Hacker News new | ask | show | jobs
by tambourine_man 5292 days ago
Sometimes I get the feeling that when we had less data, we were forced to think harder and more daringly. I feel we lack new groundbreaking theoretical framework because of this.

I don't know if Newton's law's would jump out of the paper if you simply threw a ball at one million different vectors.

5 comments

On the other hand, a lot of new research (including possibly ground-breaking theoretical results) are only possible now that we have access to large data.

We might be initially processing the large data using relatively simple techniques, but on the reduced data, we can now run more sophisticated methods that actually work because the underlying data comes from a huge number of samples.

As but one example, in computer vision, the concept of "attributes" -- automatically labeling objects using descriptive words instead of categorical ones, i.e., "this thing is like..." rather than "this thing is..." -- has opened the door to a number of exciting advances. One is the concept of "zero-shot learning": automatically recognizing an object that you've never seen an instance of before simply via a description. For example, one could recognize beavers as "small, four-legged furry rodents with big teeth and a flat tail", without having ever seen a beaver before. The training data for this classifier need not include beavers, but only images which match the individual attributes, not necessarily all in the same image -- small, four-legged, furry, rodent, big teeth, flat tail.

This kind of thing was not really possible before, because there just wasn't enough data to train reliable classifiers for each attribute in any kind of automated way.

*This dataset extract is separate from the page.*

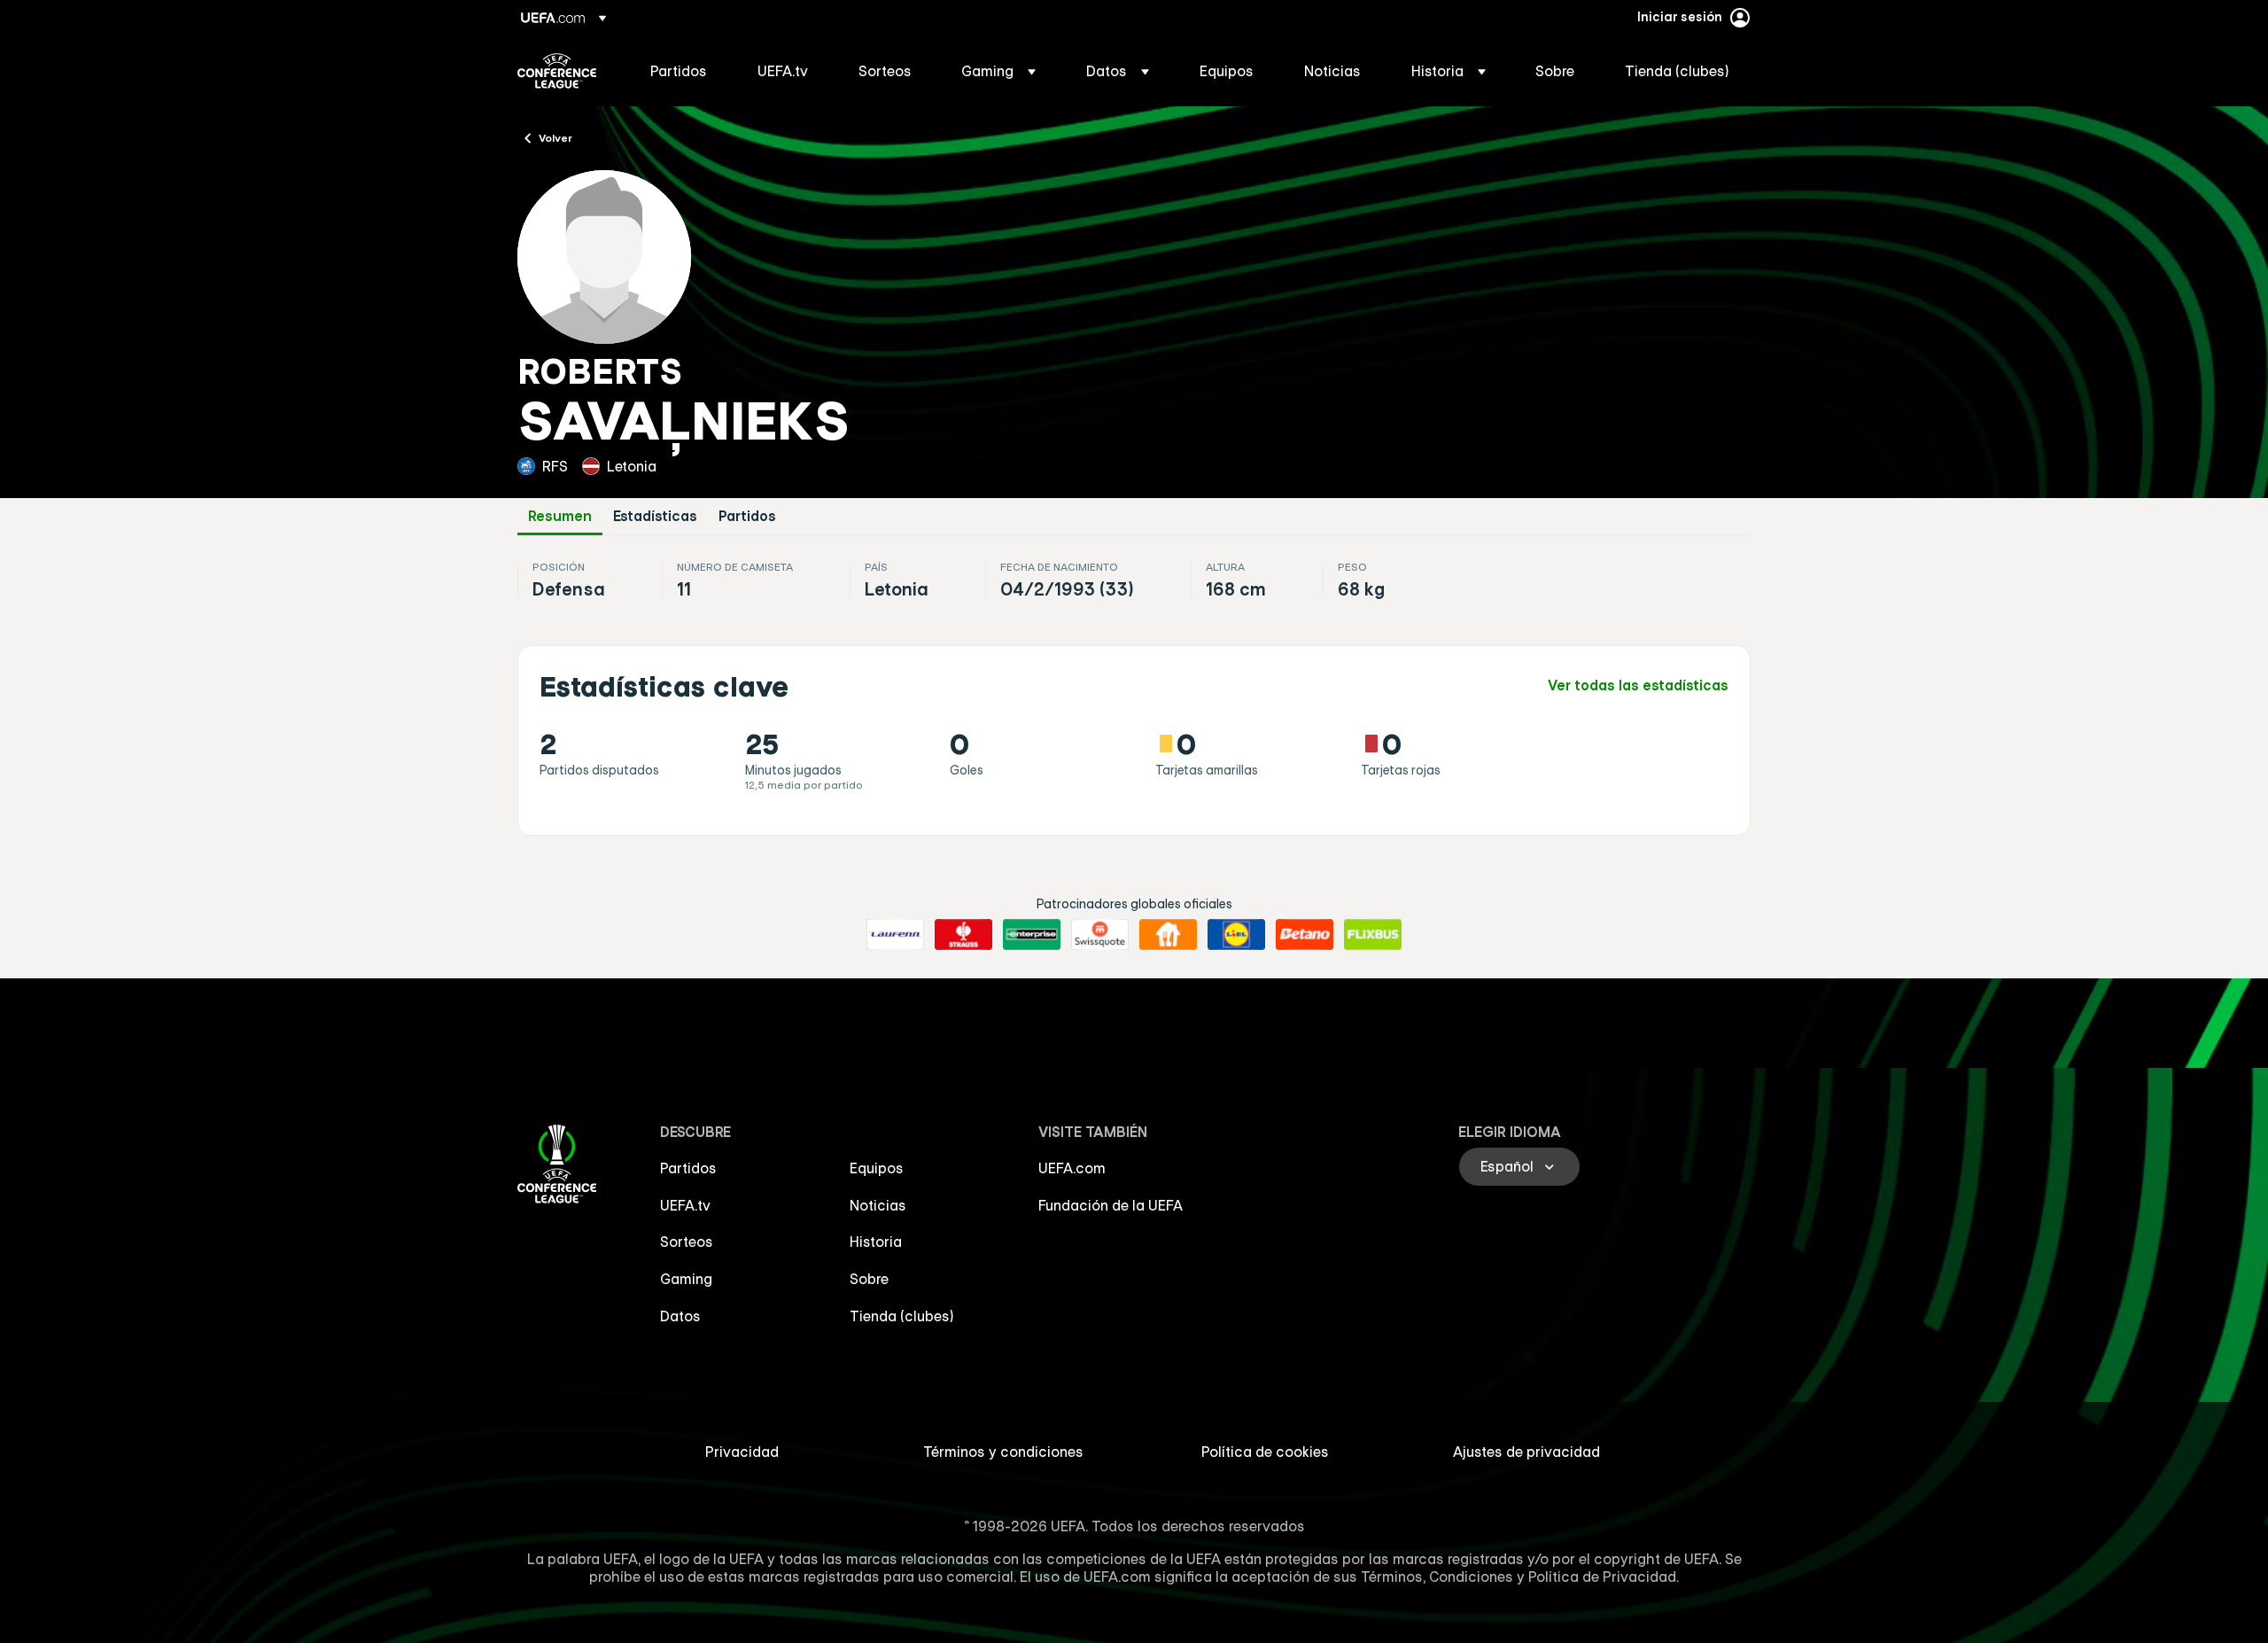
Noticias (878, 1205)
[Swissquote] (1100, 935)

Finally, as I alluded to at the beginning, these individual attribute classifiers are often relatively simple algorithms, such as Support Vector Machines (SVMs). Yet, the 2nd-stage algorithms that use the attribute values to do something useful, such as the zero-shot learning application described above, are often much more involved/advanced techniques.

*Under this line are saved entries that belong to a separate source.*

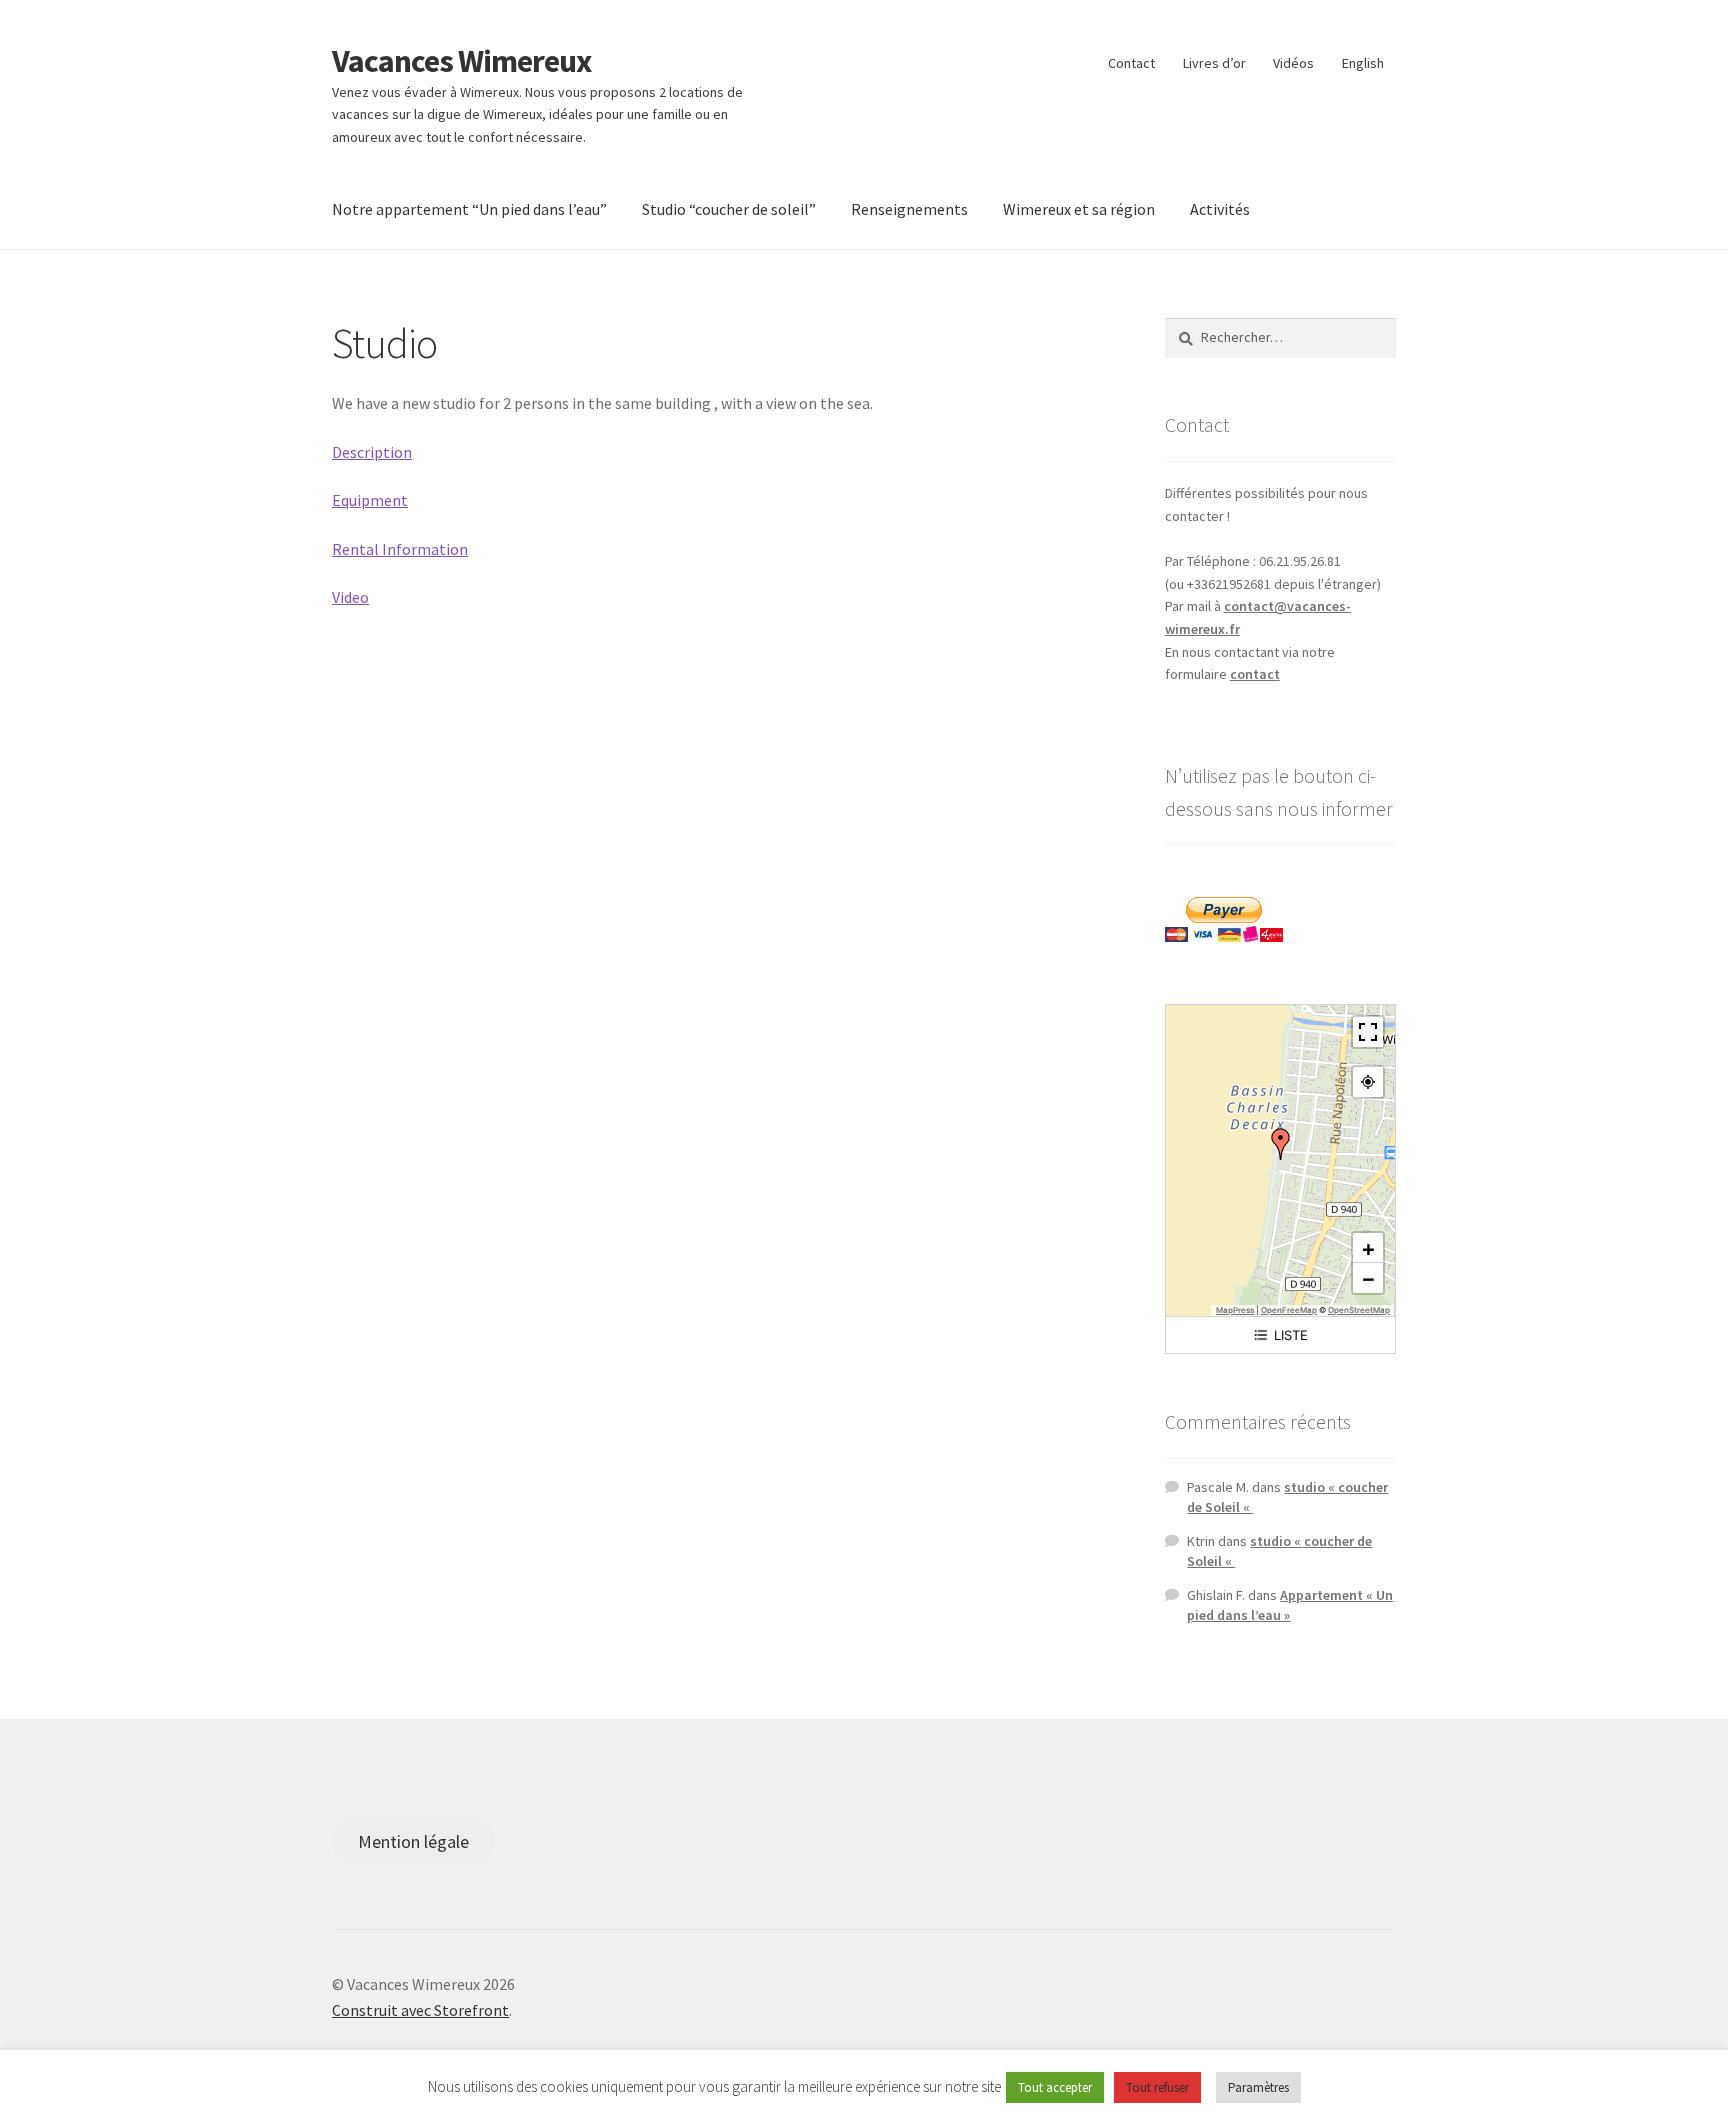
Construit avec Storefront (420, 2010)
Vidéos (1293, 63)
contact (1255, 674)
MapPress (1235, 1310)
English (1363, 63)
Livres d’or (1214, 63)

I recently visited the Galapagos Islands. There are 2 things that made it possible for Darwin to work out his theory after visiting here.

1. Remoteness of location - few outside influences 2. Relatively few species!

Even though it's on the equator, the islands aren't all jungle and animals. The sheer lack of different species made it possible to see every single one of them in a single visit, and allowed Darwin to theorize without thinking he missed something.

Sometimes, simplicity helps with focus

There's still quite a bit of work going on in various directions; "simple theory on big data" is just one of many research agendas in statistics/ML, and it's not really the majority one (though it gets quite a bit of press). It's what Google pushes in part because it's their competitive advantage: they have more data, and the ability to access/manipulate it in reasonable time, than many other places do, so it makes sense for them to see what they can get out of it.
On the bright side with so many people online and with different perspectives, it becomes easier to expose flaws, mediocre interpretations, etc.
Well, use data at large scale is the new groundbreaking theoretical framework. And it's practical too.